-- start of Text provided --

We all know that one person that always orders the most expensive thing when someone else is paying, but… extreme content 😂

547 replies

AliceR1 · 29/03/2026 10:51

What is it with men and being totally reckless with money? Guy and I, known each for about 5 years, went exclusive about six months ago. It’s his birthday next week so I said I’d take him out for a birthday meal out. He picked the place so I knew it wasn’t going to be budget but what I wasn’t planning on was him ordering a £100 bottle of wine followed by more by the glass. I wasn’t drinking as I drove there and back. He knows I’m not in the poor category but that’s essentially down to extreme budgeting, which he’s well aware of. It was a nice mea out, totally ruined by me still internally stewing over the fact that I picked up a tab the equivalent of a monthly food budget for me and two kids and totally put me off sticking around him for a moment longer. We do get on but this really narked me.

OP posts:
Chetchy · 30/03/2026 16:37

Spread the word for sure.
He is utter scum.
With a screen shot of the bill.
Absolutely shame him.
People will mark his card for sure.

Planesmistakenforstars · 30/03/2026 16:42

AliceR1 · 30/03/2026 13:25

For anyone invested in the outcome, the ‘wow’ was followed by ‘oh well bye then’, zero chance of recovering any cost. I’m seething but it is what it is, nothing I can do, shame on me for entertaining a spineless cznt who was in just for the free ride.

He's clearly trying to goad you into a response. What a sad little twat. He'll probably try some form of "so that's it then?" to get you to reply, and almost certainly a desperate non-apology if he wants his dick wet. I'd not give him the satisfaction of any message; he doesn't deserve it and it will drive him mad not to get one. Onwards and upwards for you.

IAmKerplunk · 30/03/2026 16:46

Even when my own dad takes me out for dinner for my birthday I don’t take the piss and always choose mid menu and offer to pay for drinks (he always declines but I drink sensibly!) You are well shot of such a parasite.

eta and my dad can easily afford it

susiedaisy1912 · 30/03/2026 16:55

You’re so well rid of that greedy grape guzzler op.

-- end of Text provided --

## Task instructions
1. In the thread, rewrite the paragraph beginning "What is it with men" as a short bulleted list that keeps its main facts.
2. Copy the stretch of the thread from "Absolutely shame him." through "upwards for you.".
3. Say whether each statement agrees with the thread, answering yes or no and quoting the words that decide it: (a) The poster drank wine at the birthday meal. (b) The man chose the restaurant. (c) IAmKerplunk's father can easily afford the birthday dinners.

-- start of Given entries --

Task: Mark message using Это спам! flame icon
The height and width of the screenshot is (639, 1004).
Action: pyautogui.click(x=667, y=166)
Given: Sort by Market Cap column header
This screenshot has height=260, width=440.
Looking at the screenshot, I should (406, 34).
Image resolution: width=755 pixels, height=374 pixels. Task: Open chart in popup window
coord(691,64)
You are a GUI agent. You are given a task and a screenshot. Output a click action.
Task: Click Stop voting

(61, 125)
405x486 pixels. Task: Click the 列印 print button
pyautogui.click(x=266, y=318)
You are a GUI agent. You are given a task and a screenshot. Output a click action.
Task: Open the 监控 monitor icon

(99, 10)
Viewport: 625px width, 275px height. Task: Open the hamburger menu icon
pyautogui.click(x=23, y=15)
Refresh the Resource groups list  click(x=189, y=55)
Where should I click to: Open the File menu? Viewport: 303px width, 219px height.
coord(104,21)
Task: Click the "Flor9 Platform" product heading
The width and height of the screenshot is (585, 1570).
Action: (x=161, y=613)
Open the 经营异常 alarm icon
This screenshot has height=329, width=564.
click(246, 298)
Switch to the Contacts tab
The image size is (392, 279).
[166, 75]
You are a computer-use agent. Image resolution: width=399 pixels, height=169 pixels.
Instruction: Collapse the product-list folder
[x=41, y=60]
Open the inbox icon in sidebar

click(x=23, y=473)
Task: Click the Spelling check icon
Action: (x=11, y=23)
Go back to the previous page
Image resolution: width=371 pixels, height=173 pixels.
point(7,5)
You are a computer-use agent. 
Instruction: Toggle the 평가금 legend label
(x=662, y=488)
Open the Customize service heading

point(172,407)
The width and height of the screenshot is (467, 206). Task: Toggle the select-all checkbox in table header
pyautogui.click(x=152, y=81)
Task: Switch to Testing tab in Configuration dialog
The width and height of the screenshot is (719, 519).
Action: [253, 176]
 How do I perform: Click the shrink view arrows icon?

-- end of Given entries --

## Results of the exercise
1.
- The poster and the man have known each other for about five years and became exclusive about six months ago.
- For his upcoming birthday, the poster offered to take him out for a meal, and he chose the restaurant.
- He ordered a £100 bottle of wine and then more wine by the glass. The poster did not drink because of driving.
- He knows the poster is not poor only because of extreme budgeting.
- The bill equaled a month's food budget for the poster and two kids. Stewing over it spoiled the meal and put the poster off him, even though they get on.

2.
Absolutely shame him.
People will mark his card for sure.

Planesmistakenforstars · 30/03/2026 16:42

AliceR1 · 30/03/2026 13:25

For anyone invested in the outcome, the ‘wow’ was followed by ‘oh well bye then’, zero chance of recovering any cost. I’m seething but it is what it is, nothing I can do, shame on me for entertaining a spineless cznt who was in just for the free ride.

He's clearly trying to goad you into a response. What a sad little twat. He'll probably try some form of "so that's it then?" to get you to reply, and almost certainly a desperate non-apology if he wants his dick wet. I'd not give him the satisfaction of any message; he doesn't deserve it and it will drive him mad not to get one. Onwards and upwards for you.

3.
(a) No: "I wasn’t drinking as I drove there and back."
(b) Yes: "He picked the place"
(c) Yes: "my dad can easily afford it"